Stored records
------

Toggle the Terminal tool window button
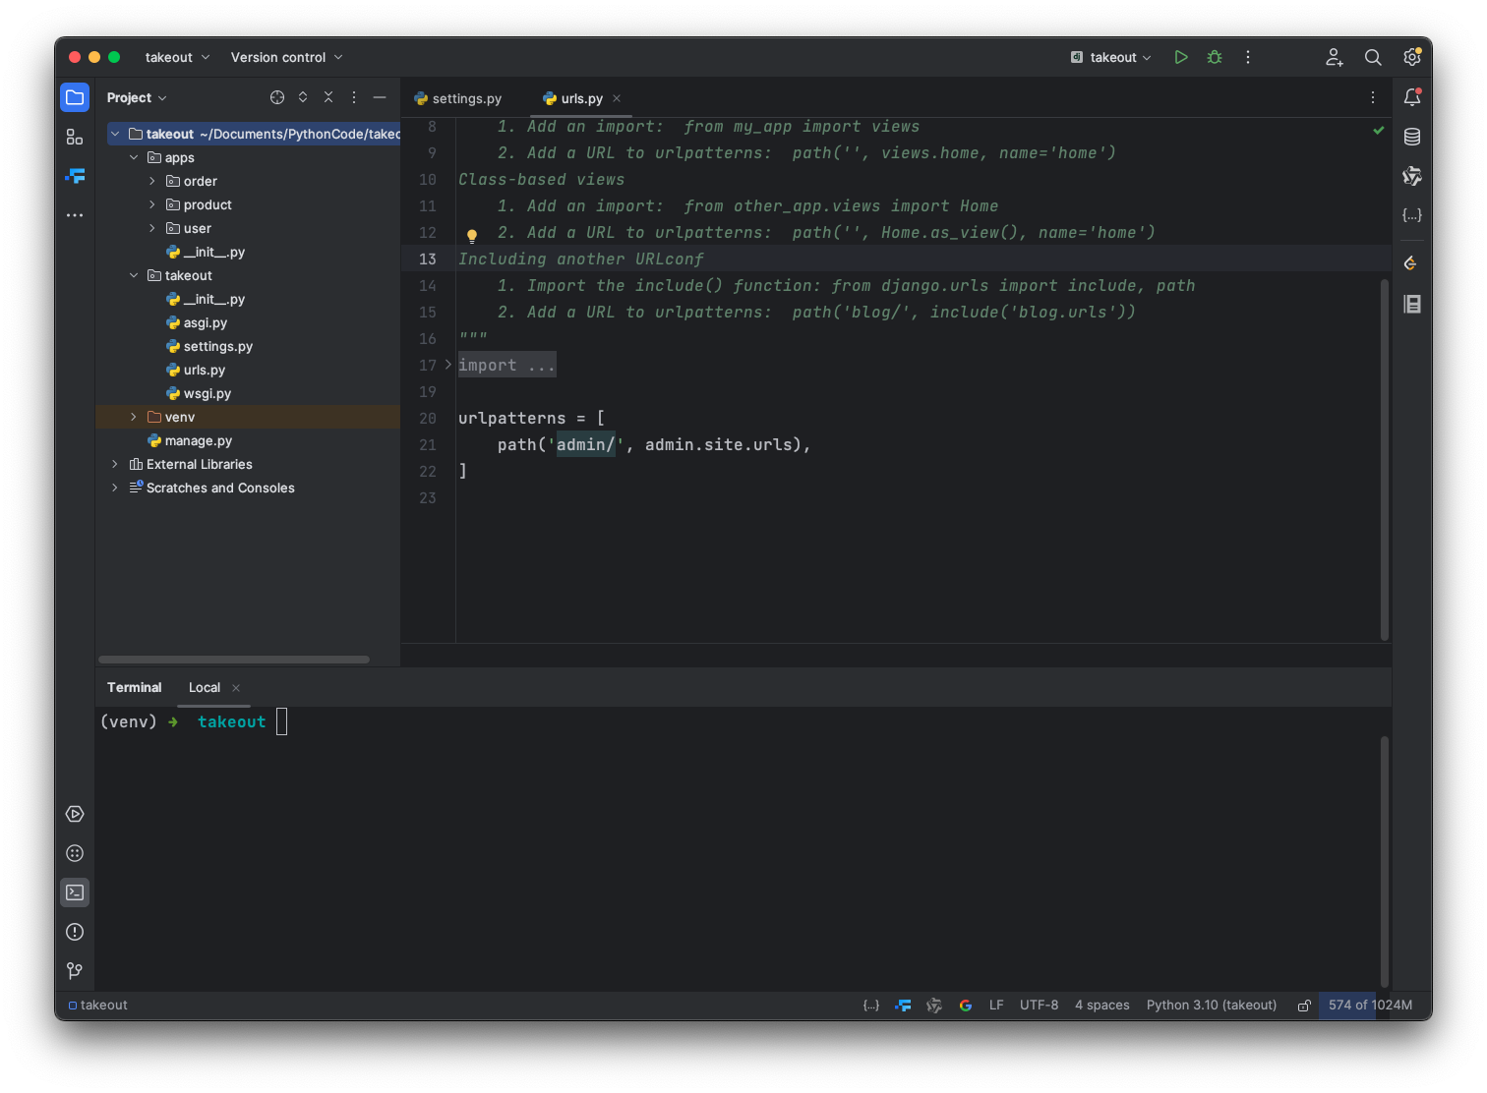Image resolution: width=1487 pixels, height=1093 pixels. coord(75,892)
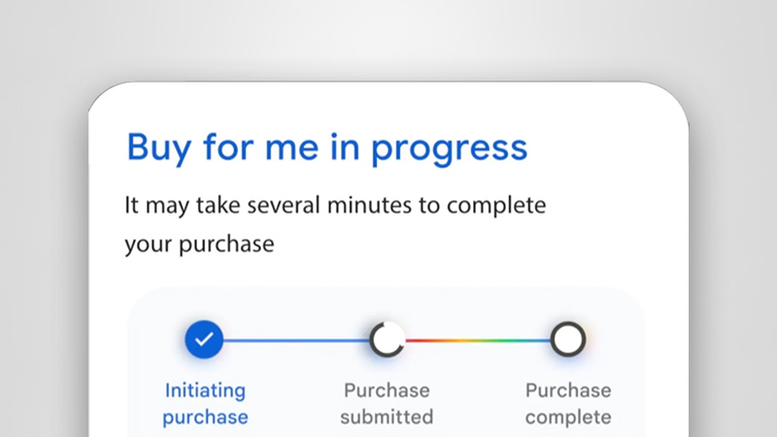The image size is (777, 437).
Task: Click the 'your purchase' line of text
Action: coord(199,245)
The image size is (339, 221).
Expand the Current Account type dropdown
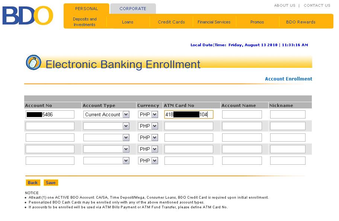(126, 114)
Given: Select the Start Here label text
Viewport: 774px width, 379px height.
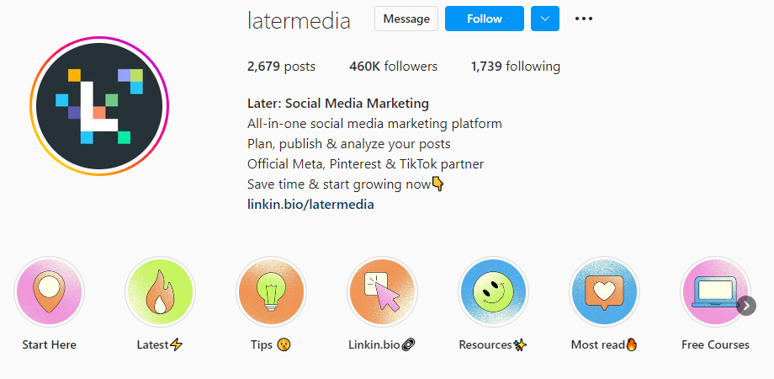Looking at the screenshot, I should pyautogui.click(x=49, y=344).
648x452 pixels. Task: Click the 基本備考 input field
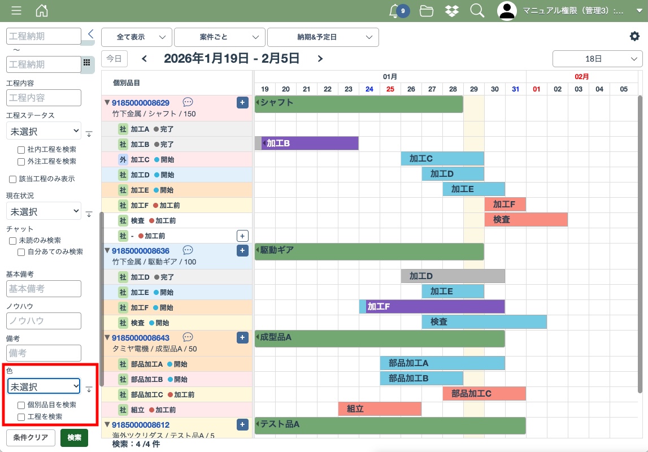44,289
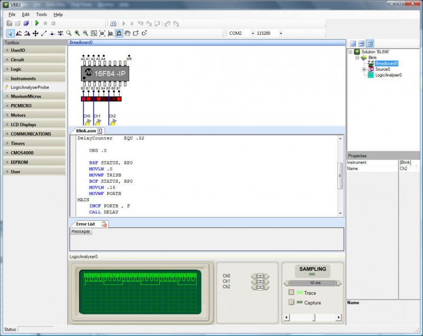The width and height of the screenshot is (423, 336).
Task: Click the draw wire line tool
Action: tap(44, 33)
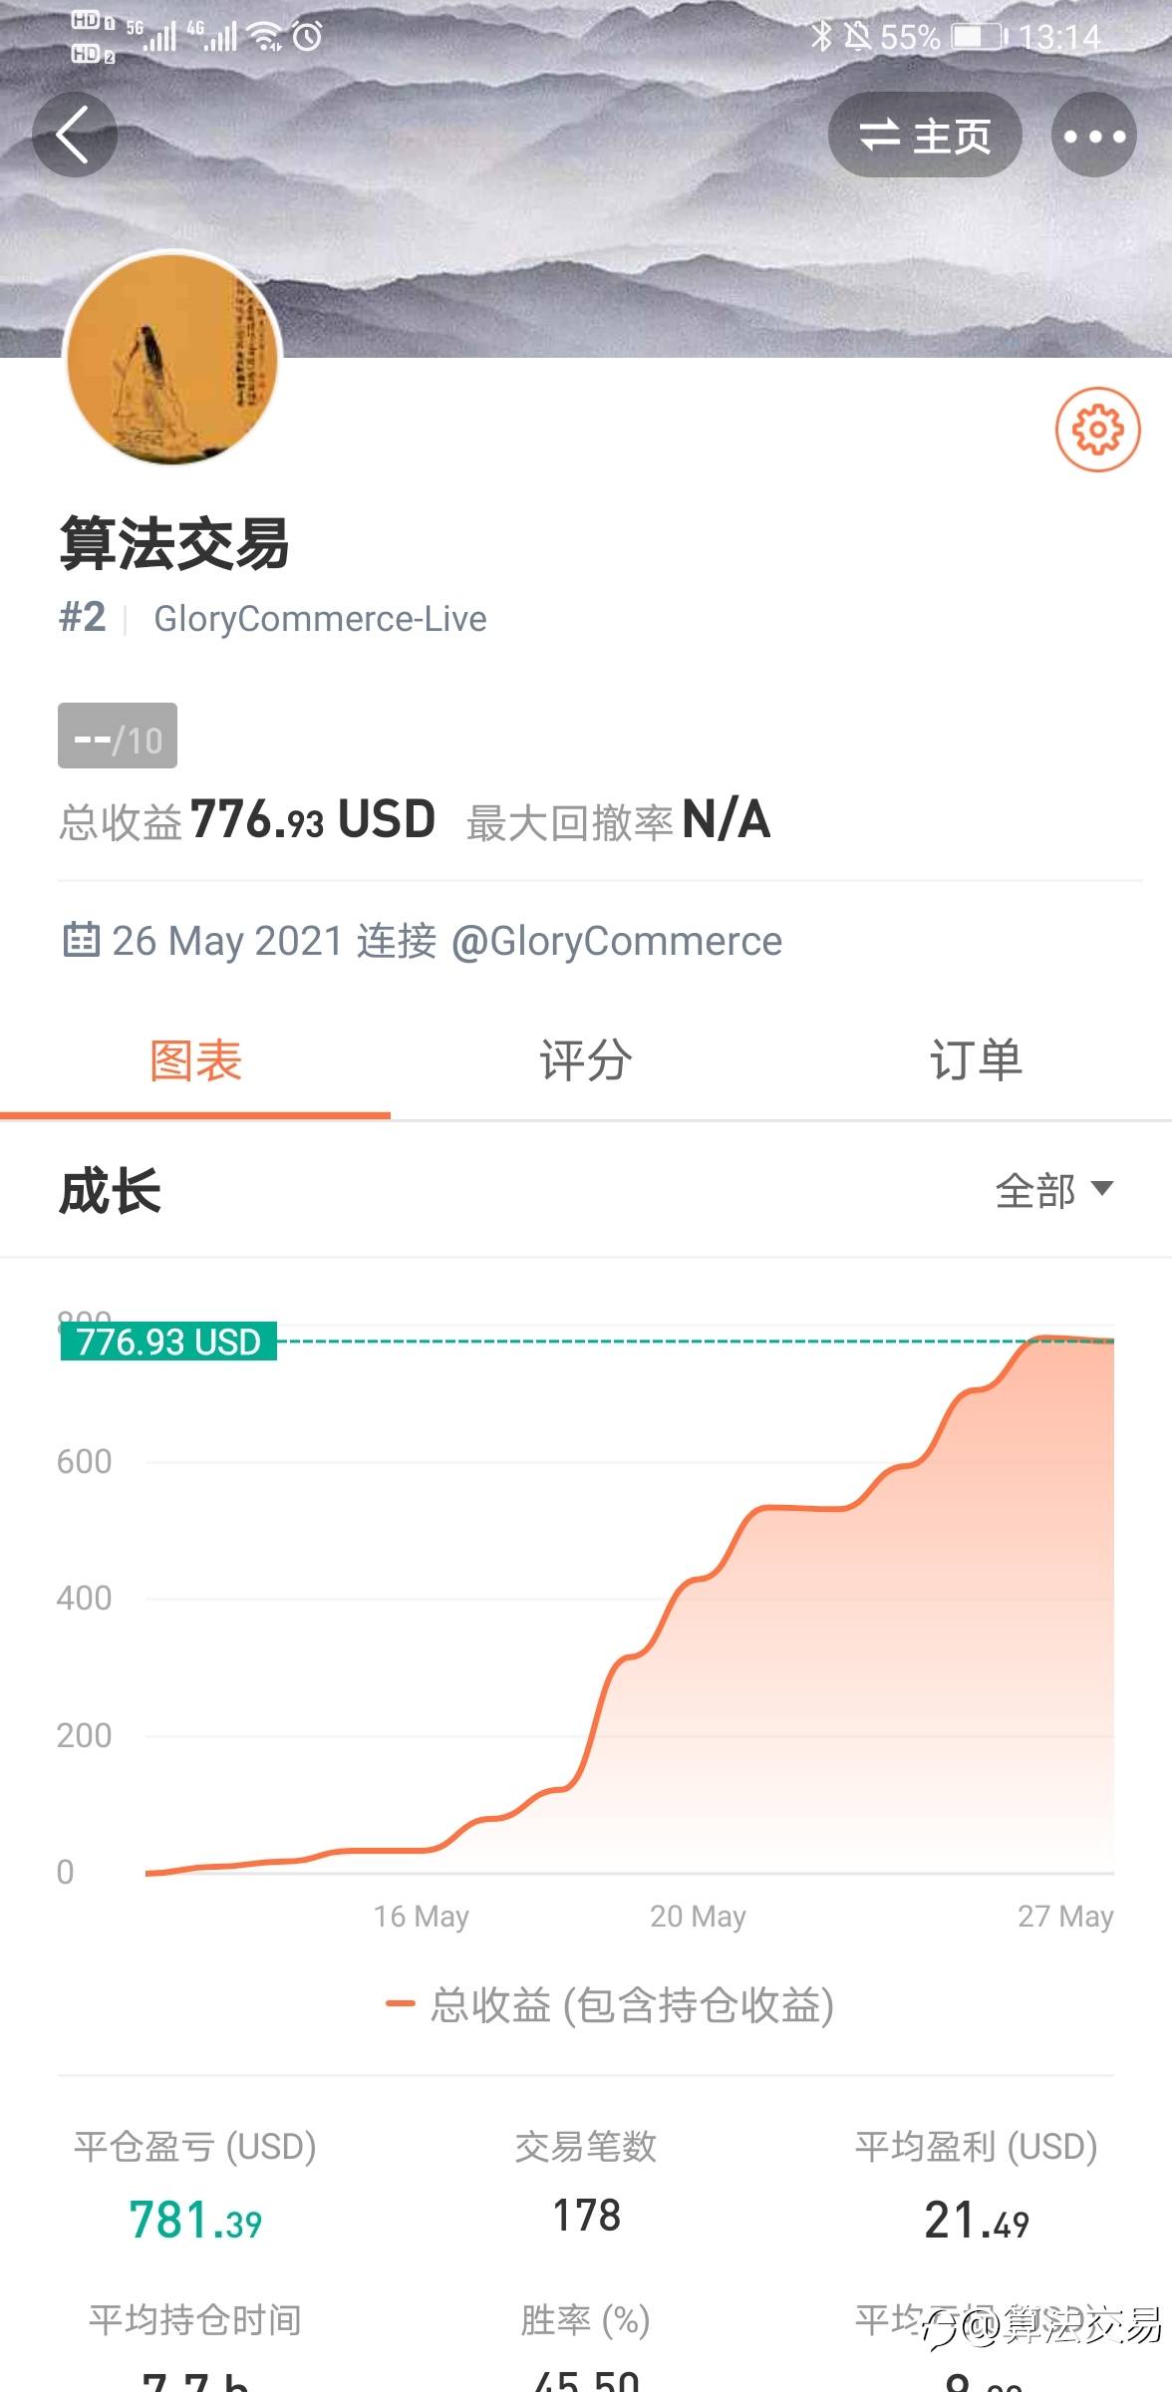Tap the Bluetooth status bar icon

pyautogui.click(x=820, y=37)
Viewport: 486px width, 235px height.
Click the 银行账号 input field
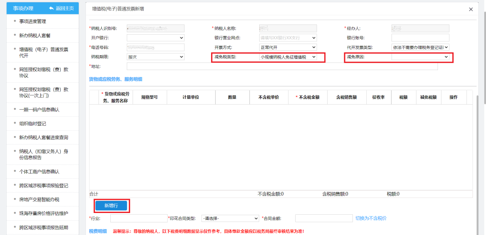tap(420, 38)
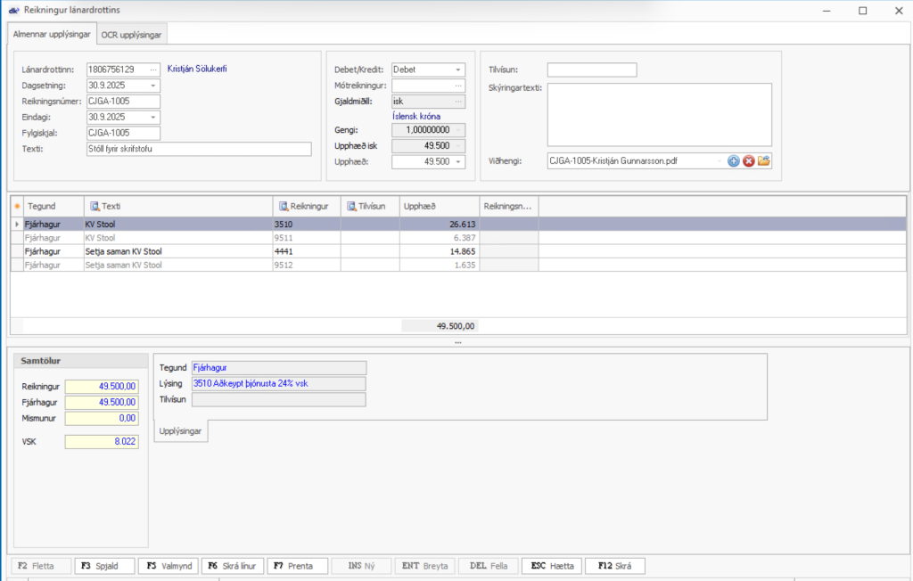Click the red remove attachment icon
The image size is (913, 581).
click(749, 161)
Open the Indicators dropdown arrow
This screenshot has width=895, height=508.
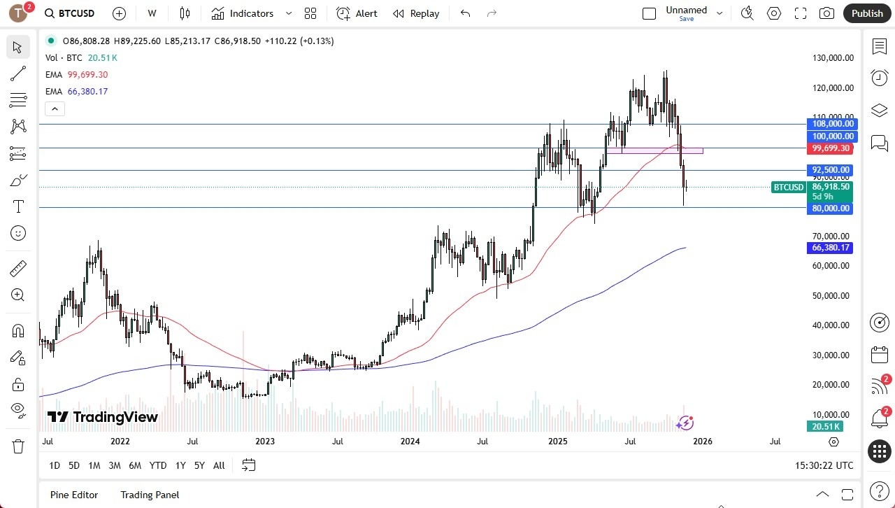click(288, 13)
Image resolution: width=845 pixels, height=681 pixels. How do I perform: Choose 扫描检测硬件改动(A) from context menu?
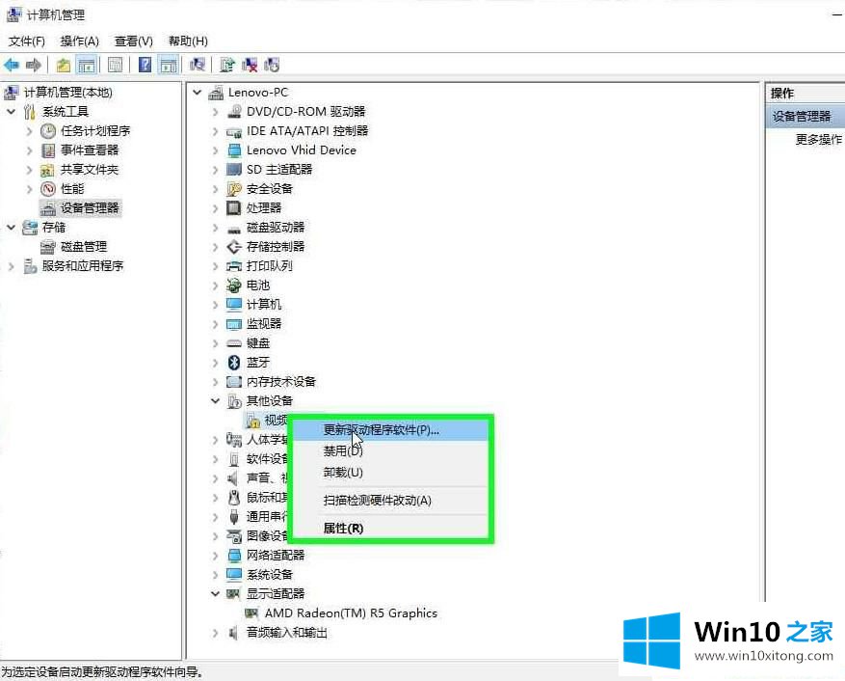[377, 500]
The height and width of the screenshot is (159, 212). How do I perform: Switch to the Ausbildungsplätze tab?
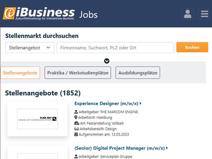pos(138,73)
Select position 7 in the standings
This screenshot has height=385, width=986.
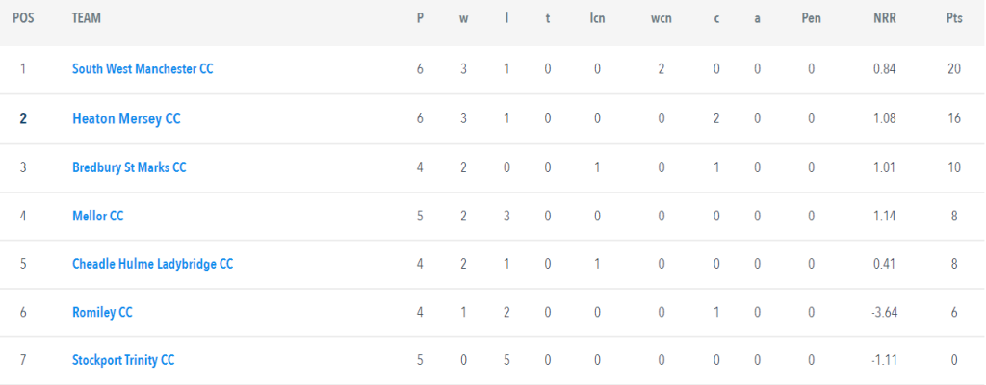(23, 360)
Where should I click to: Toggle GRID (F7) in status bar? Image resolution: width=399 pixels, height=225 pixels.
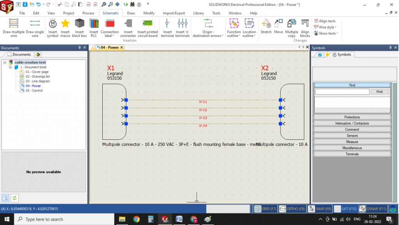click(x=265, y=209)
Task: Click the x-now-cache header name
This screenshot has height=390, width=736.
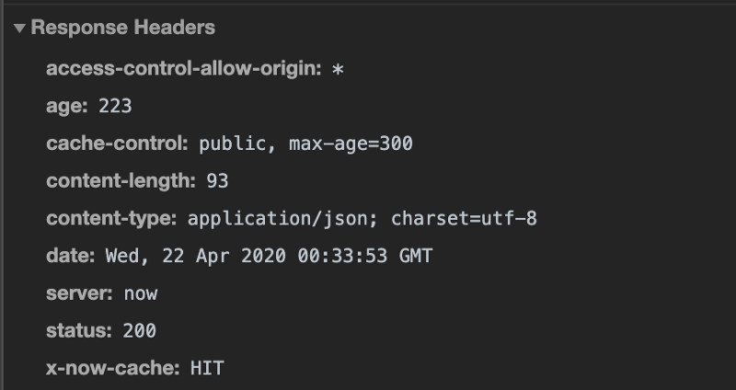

------

In the data, the line that contains "Image resolution: width=845" begins the part to write out; restate it and each line after it word for word through the end, with no pictures.

Image resolution: width=845 pixels, height=681 pixels. How do I perform: Choose 扫描检测硬件改动(A) from context menu?
[377, 500]
The height and width of the screenshot is (159, 212). How do I perform: Switch to the Ausbildungsplätze tab?
pos(138,73)
Select position 7 in the standings
This screenshot has height=385, width=986.
(23, 360)
Where should I click to: Toggle GRID (F7) in status bar? Image resolution: width=399 pixels, height=225 pixels.
click(x=265, y=209)
Task: Click the x-now-cache header name
This screenshot has height=390, width=736.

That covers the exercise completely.